- **SUPPLIED ENTRIES**:
□ □ □
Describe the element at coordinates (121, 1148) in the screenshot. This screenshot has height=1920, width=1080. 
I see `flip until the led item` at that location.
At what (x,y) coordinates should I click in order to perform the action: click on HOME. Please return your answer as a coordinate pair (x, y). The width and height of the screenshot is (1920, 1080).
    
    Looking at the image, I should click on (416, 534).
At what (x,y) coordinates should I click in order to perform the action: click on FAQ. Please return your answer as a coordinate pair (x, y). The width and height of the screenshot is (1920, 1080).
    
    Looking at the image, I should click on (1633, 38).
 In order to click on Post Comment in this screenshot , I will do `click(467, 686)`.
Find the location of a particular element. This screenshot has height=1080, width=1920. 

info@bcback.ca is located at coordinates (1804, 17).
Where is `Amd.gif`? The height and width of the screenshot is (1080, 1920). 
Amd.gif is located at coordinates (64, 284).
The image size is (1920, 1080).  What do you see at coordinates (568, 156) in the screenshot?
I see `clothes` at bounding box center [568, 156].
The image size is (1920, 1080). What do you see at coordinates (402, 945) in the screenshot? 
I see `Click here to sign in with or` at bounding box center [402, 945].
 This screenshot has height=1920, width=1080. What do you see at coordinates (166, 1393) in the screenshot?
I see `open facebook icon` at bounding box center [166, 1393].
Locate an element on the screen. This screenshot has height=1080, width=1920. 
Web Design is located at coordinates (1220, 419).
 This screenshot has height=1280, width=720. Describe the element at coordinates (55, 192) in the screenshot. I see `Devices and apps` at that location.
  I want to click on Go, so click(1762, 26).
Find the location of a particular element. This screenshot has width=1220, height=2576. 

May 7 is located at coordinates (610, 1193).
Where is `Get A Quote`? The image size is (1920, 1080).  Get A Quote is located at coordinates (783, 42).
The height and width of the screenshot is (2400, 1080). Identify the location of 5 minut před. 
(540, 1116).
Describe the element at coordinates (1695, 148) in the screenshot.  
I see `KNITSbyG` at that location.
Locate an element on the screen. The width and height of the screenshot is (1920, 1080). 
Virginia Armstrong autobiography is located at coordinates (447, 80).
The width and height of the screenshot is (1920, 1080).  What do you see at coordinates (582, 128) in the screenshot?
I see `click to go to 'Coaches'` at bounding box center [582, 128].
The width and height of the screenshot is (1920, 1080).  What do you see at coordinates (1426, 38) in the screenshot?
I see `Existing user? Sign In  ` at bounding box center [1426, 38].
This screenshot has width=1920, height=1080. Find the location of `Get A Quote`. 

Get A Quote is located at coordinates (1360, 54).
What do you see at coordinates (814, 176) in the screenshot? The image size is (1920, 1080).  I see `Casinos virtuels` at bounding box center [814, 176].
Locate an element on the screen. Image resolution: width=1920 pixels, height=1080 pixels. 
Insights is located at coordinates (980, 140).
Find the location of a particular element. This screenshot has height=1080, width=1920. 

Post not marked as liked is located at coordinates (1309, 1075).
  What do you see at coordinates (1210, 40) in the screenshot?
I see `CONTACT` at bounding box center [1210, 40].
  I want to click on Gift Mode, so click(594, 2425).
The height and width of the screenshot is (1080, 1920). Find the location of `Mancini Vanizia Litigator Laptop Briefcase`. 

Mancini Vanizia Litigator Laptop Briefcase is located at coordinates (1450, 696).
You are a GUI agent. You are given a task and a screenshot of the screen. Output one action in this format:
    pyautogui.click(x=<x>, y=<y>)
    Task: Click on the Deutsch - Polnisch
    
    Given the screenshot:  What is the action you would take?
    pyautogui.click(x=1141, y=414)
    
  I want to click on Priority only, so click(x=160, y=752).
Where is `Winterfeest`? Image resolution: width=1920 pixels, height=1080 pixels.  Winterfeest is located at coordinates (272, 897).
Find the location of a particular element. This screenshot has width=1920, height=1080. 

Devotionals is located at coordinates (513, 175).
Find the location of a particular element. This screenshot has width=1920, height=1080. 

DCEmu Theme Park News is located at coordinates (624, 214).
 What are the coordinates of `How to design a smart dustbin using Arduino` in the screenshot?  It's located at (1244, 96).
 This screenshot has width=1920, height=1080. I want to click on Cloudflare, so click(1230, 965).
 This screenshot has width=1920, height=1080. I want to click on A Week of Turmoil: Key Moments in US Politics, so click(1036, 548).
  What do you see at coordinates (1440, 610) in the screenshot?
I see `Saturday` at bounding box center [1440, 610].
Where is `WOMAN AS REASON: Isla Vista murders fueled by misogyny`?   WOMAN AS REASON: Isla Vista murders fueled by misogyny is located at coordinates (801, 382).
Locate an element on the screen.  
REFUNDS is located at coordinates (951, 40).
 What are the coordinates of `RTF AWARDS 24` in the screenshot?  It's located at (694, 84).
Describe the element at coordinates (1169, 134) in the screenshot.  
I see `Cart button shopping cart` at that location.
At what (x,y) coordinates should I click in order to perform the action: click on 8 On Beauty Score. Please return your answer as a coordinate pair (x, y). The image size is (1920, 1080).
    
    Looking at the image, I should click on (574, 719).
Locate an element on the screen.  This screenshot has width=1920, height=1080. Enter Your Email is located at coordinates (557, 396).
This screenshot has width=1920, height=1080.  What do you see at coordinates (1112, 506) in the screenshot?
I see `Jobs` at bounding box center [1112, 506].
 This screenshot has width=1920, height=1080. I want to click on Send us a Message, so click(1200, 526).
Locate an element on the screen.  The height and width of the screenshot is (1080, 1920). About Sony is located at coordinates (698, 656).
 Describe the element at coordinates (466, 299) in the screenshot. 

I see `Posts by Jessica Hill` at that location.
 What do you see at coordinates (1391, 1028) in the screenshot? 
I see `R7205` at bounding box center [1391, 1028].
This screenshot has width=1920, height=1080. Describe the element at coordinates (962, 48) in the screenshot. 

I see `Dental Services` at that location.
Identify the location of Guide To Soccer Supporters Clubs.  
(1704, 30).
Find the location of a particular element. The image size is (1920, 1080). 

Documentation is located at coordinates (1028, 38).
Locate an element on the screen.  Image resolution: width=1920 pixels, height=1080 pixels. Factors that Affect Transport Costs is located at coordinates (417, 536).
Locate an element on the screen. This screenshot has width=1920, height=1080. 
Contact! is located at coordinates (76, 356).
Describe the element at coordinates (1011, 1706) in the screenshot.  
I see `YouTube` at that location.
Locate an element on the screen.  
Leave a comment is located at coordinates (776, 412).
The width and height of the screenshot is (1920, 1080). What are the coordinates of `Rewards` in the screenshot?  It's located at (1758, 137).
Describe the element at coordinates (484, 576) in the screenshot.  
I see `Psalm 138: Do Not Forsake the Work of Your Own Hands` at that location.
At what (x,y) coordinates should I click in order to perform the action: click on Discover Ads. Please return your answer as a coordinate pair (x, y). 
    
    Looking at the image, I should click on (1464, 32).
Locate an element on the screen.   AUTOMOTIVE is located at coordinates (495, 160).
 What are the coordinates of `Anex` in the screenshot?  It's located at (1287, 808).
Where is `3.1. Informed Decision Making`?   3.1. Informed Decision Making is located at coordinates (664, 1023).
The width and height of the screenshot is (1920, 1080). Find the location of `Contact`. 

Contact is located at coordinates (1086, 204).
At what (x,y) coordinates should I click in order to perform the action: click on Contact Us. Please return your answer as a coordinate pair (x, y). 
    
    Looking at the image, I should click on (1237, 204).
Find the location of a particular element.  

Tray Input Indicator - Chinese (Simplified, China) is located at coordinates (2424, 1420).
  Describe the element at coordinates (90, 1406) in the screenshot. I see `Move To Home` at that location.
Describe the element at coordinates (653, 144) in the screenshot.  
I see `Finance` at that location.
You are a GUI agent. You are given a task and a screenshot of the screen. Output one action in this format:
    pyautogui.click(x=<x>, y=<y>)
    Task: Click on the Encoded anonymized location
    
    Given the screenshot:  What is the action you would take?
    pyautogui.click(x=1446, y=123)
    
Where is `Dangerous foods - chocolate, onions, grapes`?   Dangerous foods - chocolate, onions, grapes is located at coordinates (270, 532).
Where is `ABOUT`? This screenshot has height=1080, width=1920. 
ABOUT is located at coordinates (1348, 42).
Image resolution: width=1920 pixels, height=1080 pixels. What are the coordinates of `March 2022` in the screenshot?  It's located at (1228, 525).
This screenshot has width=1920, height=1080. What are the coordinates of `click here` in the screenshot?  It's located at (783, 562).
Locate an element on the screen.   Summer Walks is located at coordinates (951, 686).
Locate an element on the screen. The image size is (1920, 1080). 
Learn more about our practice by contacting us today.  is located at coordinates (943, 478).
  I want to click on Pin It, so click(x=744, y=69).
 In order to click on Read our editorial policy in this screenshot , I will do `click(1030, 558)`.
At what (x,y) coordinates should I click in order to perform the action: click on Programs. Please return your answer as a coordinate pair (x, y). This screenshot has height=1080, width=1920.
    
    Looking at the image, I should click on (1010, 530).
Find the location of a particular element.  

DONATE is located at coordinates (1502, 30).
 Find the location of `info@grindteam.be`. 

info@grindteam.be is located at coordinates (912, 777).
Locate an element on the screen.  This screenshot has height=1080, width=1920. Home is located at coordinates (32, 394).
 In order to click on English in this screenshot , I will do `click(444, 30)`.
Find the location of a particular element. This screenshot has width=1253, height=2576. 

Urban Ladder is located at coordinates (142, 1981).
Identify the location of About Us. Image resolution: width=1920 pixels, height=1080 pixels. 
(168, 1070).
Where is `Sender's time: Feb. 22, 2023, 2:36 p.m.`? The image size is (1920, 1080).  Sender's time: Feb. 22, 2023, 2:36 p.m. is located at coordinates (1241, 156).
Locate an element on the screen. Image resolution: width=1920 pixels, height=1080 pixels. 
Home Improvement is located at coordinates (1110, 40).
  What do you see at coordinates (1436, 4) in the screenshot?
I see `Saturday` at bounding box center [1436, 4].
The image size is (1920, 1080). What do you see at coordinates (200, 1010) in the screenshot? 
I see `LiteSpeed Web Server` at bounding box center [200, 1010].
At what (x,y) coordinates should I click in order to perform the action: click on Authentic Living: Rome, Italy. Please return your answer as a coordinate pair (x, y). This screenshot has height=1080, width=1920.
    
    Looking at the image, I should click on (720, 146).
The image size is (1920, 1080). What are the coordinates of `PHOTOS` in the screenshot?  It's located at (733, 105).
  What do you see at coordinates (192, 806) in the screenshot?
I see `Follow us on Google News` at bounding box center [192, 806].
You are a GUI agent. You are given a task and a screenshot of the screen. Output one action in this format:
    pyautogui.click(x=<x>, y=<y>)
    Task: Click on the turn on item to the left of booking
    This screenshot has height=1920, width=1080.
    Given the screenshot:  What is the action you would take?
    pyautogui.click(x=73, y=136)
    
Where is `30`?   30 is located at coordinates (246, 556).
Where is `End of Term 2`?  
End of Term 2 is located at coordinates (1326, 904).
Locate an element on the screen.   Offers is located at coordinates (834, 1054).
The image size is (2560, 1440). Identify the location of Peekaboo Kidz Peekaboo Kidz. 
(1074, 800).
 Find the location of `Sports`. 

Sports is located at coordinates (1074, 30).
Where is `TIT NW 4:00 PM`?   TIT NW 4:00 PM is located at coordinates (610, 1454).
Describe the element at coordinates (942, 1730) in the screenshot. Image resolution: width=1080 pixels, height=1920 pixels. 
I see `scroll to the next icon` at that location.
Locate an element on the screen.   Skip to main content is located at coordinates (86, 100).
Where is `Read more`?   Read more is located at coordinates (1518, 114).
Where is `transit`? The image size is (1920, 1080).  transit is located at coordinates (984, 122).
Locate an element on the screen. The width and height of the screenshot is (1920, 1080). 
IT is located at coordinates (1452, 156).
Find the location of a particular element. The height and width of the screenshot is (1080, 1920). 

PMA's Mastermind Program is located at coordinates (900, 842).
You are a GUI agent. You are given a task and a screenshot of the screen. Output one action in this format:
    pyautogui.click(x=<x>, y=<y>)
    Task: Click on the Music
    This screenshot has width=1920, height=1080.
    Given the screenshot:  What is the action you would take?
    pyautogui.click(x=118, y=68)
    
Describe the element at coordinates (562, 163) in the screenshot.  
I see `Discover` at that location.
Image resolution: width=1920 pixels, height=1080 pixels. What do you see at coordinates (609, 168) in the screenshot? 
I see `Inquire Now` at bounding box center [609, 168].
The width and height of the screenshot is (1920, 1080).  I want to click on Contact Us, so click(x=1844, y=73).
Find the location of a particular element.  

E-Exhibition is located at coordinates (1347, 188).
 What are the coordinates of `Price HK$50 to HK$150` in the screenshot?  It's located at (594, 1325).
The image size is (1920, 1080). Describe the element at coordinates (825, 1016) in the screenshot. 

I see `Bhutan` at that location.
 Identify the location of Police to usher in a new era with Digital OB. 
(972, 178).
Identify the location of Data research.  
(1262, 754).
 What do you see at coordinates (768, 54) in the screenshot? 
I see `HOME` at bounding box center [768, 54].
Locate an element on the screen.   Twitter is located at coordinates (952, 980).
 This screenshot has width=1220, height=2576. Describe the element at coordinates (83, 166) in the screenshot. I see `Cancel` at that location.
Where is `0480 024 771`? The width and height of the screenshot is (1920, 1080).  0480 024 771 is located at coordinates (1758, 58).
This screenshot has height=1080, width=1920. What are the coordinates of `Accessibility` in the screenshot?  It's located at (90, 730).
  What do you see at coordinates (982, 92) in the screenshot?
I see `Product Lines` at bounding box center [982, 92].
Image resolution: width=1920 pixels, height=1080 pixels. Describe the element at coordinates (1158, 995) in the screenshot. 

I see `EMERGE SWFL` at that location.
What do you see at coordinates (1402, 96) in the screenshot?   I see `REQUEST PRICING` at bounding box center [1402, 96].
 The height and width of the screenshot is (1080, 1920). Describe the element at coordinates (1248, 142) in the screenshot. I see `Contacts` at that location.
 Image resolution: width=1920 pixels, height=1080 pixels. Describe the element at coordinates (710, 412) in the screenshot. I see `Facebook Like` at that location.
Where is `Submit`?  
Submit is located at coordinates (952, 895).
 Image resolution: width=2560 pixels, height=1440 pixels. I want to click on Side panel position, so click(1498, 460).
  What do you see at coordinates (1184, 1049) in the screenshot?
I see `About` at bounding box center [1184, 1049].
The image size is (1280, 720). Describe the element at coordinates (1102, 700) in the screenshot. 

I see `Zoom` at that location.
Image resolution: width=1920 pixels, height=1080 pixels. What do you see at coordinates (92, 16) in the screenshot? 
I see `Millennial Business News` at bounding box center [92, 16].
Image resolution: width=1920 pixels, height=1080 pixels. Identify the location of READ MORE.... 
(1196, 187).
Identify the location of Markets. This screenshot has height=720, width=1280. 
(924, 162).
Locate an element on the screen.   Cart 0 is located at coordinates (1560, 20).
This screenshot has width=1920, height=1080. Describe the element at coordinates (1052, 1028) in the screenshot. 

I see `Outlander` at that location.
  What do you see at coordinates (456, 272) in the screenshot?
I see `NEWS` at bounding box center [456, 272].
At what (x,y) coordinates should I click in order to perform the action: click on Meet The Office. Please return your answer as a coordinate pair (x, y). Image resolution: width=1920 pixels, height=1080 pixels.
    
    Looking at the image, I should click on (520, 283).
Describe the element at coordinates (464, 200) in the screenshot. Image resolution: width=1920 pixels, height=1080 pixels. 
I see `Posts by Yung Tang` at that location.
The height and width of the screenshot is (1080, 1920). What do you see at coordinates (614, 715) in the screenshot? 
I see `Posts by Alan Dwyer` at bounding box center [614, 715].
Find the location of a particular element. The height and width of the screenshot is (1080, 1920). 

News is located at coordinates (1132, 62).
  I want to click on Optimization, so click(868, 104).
□ □ □
- **WHAT TO WORK ON**: Copy out the rows above verbatim, from the line containing "coordinates (32, 394)." through the line containing "Urban Ladder is", both lines included.

- **OUTPUT FOR THIS TASK**:
Locate an element on the screen.  This screenshot has height=1080, width=1920. Home is located at coordinates (32, 394).
 In order to click on English in this screenshot , I will do `click(444, 30)`.
Find the location of a particular element. This screenshot has width=1253, height=2576. 

Urban Ladder is located at coordinates (142, 1981).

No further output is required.